→ **Stated problem**: Render the stretch of the entries from the line containing "The width and" through the line containing "(x=33, y=192)", both included, as a Markdown table with the columns Row and Entry line. Skip blank lines and leave the pictures out.

→ **The records**:
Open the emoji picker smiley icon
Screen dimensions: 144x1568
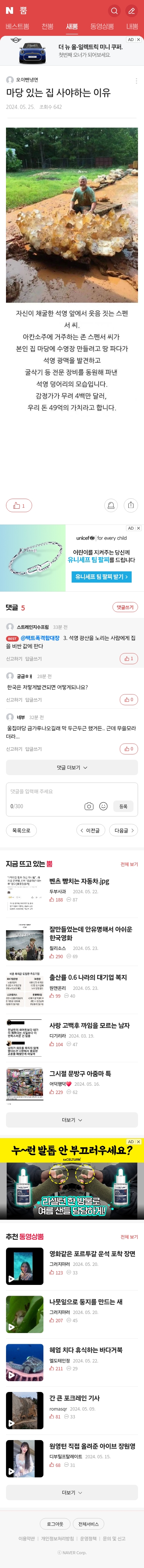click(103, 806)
...
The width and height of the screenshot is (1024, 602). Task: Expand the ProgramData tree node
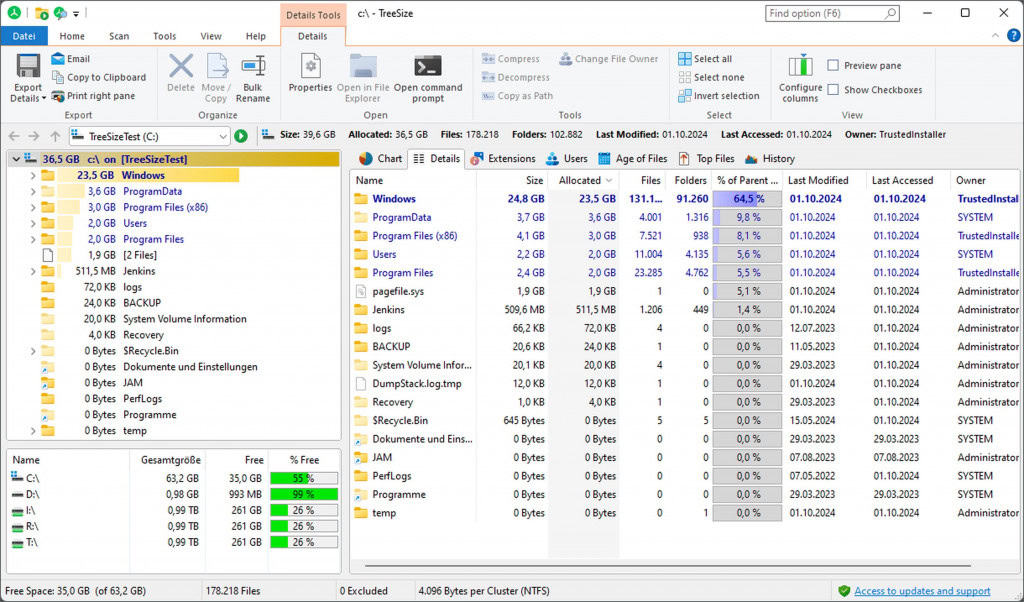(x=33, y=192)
---
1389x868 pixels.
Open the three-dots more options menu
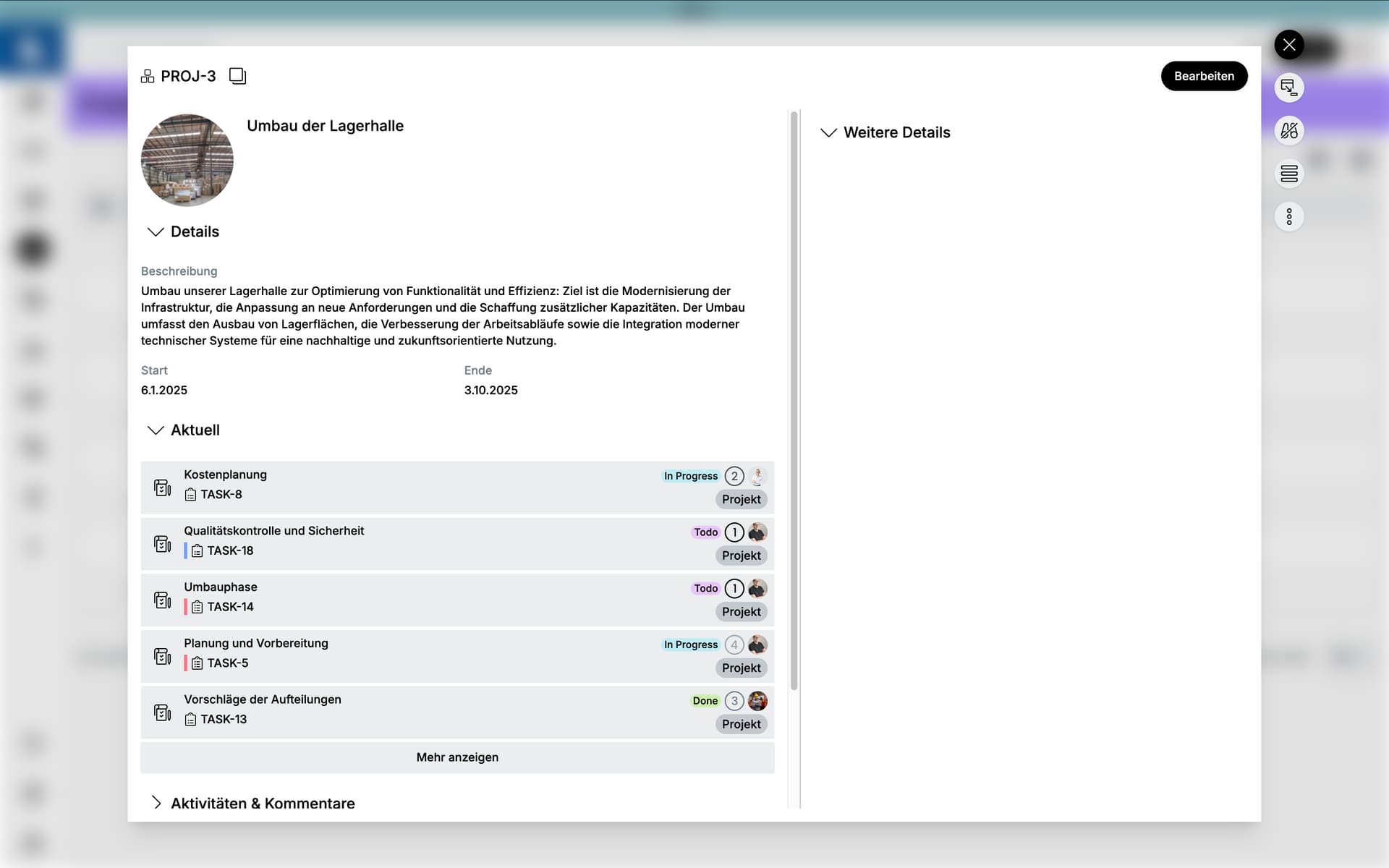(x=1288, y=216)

→ **Response to this exercise**:
| Row | Entry line |
|---|---|
| 1 | The width and height of the screenshot is (1024, 602). Task: Expand the ProgramData tree node |
| 2 | (x=33, y=192) |